Judging by Charles Tannock's posting on CentreRight Blog, the Conservative Party has begun its withdrawal from that (second) promise to pull out of the EPP-ED. It is easy to dismiss the subject as being of little real importance in the whole question of Britain's membership of the EU. That would ignore Conservative grass-roots anger that the one and only promise David Cameron had made during his leadership campaign was broken almost immediately and is now on way to being broken the second time. (What he did was to explain after an indecent interval that the withdrawal will be accomplished after the 2009 elections.)
Even those who are fanatical supporters of the Cameroonies can be silenced by the question of "well how can we trust him when he would not fulfil the one promise he made". Mr Tannock was given a severe pasting by all those who commented on his piece.
A follow-up posting by Matthew Sinclair focuses on two responses from Roger Helmer and Dan Hannan. Both oppose Charles Tannock's position but their position will be rather difficult if, after the 2009 elections, the Conservatives will stay in the EPP-ED because they will not be able to form another group of their own and do not want either to sit alone or to join already existing groups. Effectively that is what Mr Tannock is saying.
The problem, as one hears, is that the negotiations with like-minded East European and other politicians tend to bog down for one very good reason: those like-minded politicians do not trust the Conservative Party, and who can blame them. We do not trust it either.
Just to remind our readers, here is a piece I wrote some time ago about the way the Conservative Party betrayed the East European free-market, eurosceptic groups back in 2004.
Most of the East European sceptics realized very early that they stood no chance of getting a no vote in their countries’ referendums on accession. There were many reasons for this: a desire to belong fully to the West; fear of Russia; the impossibility of having any other agreements with West European countries as the EU had decreed that no other relationship was possible; and,not least, the fact that in most of those countries the outright opponents of membership were either very nasty nationalist or unreconstructed communist parties. As it is, most of the referendums had a low turn-out, thus registering a certain lack of enthusiasm for the whole project.Are there any reasons why the situation should be any different next year? Tweet
On the other hand, it was felt, the influx of the new countries and new politicians after the European elections of June would mark a new beginning for the whole right-of-centre movement inside the EU, particularly the European Parliament. Plans were laid for a new grouping that would be led by the British Conservatives and would include various parties such as the Czech ODS and the Hungarian FIDESZ as well as a few genuinely conservative West Europeans. The East Europeans talked excitedly of this new grouping and the fact that through it they would be able to work together with the people they perceived as their friends and allies.

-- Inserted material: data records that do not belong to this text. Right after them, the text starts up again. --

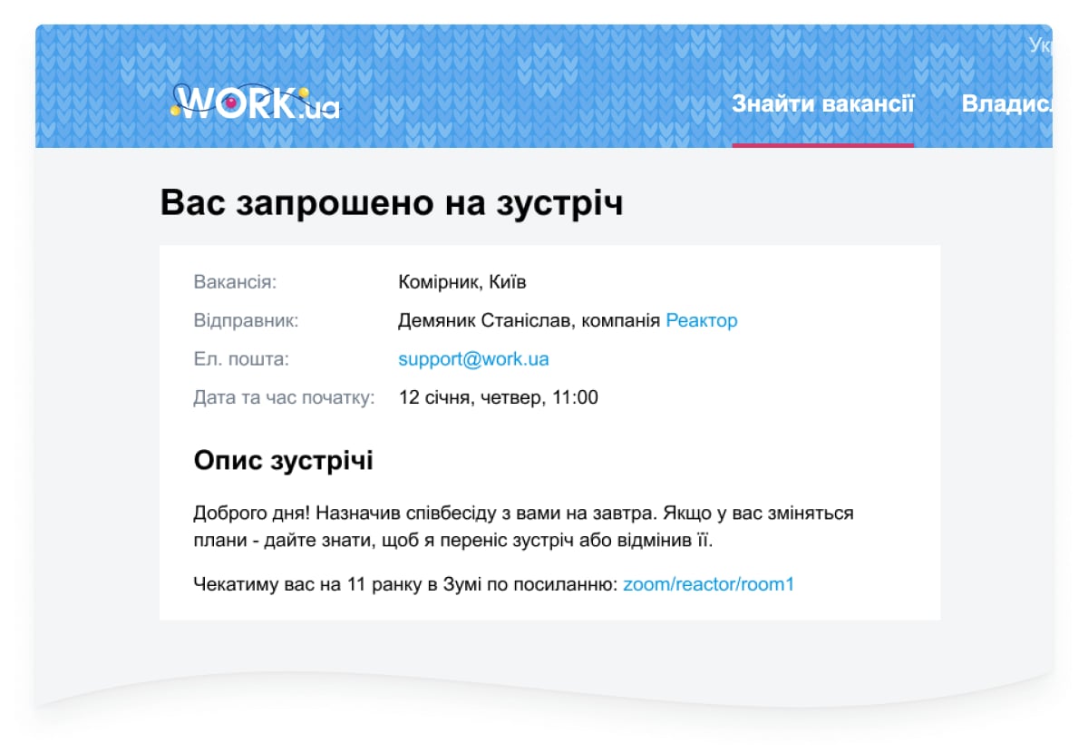Screen dimensions: 1088x753
Task: Click the pink underline below Знайти вакансії
Action: point(822,144)
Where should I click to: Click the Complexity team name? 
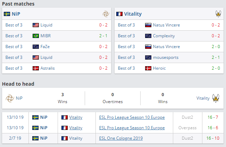(164, 36)

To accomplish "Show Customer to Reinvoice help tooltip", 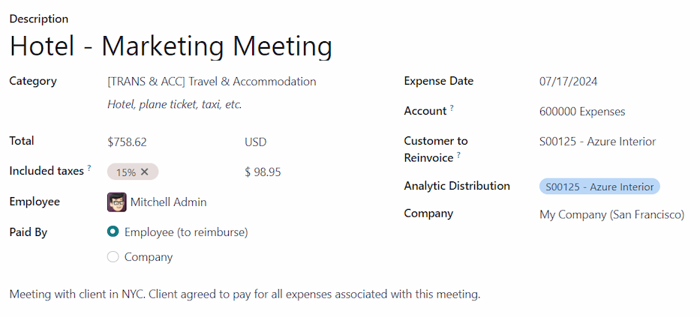I will (x=458, y=155).
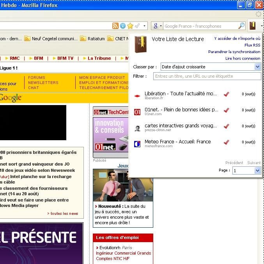Open the Google search engine selector dropdown

point(157,26)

In the existing members and among some outside observers, mostly in the United States, there was a feeling that this would be a definitive and important change in the politics of the EU. This was the way those ideas the East Europeans had worked out for themselves in their ten years of independence would enter the political bloodstream of the tired old Union.
Alas for high hopes. Before the European election Michael Howard, the Conservative leader and he who will allegedly lead us into the newly negotiated free trade alliance with the Continental countries, issued his diktat: the Conservative MEPs would go back into the European People's Party and stay in that federalist grouping.
What could the Tory eurosceptics have done? Well, they could have said no. There were about half a dozen of them in leading positions on the lists and many more in slightly lower places. They could not have all been fired. They all, they assure us, fought like tigers, had rows, screaming matches, what have you. But the sad truth is that like little lambkins they all agreed to go back into the federalist EPP.
When the new right-of-centre, eurosceptic politicians from the East European countries appeared in Brussels they were met with a, to them, stunning situation. The British Conservatives, who had been scheduled to lead the new grouping, were not there. They were in the old grouping and a federalist one at that.
The new members accommodated themselves as best they could and dispersed between one or two more or less right-wing groups. The great revolution in EU parliamentary politics never happened. And the East Europeans were betrayed again – by their supposed allies the British Conservative eurosceptics.